*Your goal*.
While reading the listing below, count how many lines hold the word "odbor", and answer with the number only.

### Supplied information

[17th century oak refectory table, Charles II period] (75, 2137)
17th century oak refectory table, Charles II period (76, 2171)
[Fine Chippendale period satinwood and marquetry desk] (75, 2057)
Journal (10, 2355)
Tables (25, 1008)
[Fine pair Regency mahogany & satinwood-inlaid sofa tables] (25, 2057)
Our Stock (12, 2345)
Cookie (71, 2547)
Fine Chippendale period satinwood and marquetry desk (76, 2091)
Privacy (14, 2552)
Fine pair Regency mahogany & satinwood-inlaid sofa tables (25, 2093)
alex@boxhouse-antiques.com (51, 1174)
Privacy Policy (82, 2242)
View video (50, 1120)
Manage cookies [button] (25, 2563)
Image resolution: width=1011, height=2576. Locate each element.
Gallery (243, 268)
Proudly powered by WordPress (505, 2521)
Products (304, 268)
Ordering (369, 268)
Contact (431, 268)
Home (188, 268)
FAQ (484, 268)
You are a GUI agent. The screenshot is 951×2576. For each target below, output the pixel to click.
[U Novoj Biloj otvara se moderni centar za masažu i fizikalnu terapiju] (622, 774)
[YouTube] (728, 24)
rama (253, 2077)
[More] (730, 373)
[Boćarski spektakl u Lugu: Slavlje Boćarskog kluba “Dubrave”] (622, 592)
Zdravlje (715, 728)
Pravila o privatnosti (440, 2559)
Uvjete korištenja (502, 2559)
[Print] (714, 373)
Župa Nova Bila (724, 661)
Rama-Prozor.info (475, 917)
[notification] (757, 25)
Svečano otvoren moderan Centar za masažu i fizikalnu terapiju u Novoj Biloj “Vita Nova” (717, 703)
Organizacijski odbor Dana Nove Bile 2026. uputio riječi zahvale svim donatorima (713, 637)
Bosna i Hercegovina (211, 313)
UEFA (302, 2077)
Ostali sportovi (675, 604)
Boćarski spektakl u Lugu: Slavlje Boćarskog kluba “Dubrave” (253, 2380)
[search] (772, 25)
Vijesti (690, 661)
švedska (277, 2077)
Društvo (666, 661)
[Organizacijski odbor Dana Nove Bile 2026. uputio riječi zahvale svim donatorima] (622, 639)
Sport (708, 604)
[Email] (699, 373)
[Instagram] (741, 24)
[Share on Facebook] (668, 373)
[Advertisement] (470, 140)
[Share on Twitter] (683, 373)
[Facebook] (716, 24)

######

*Task result*.
2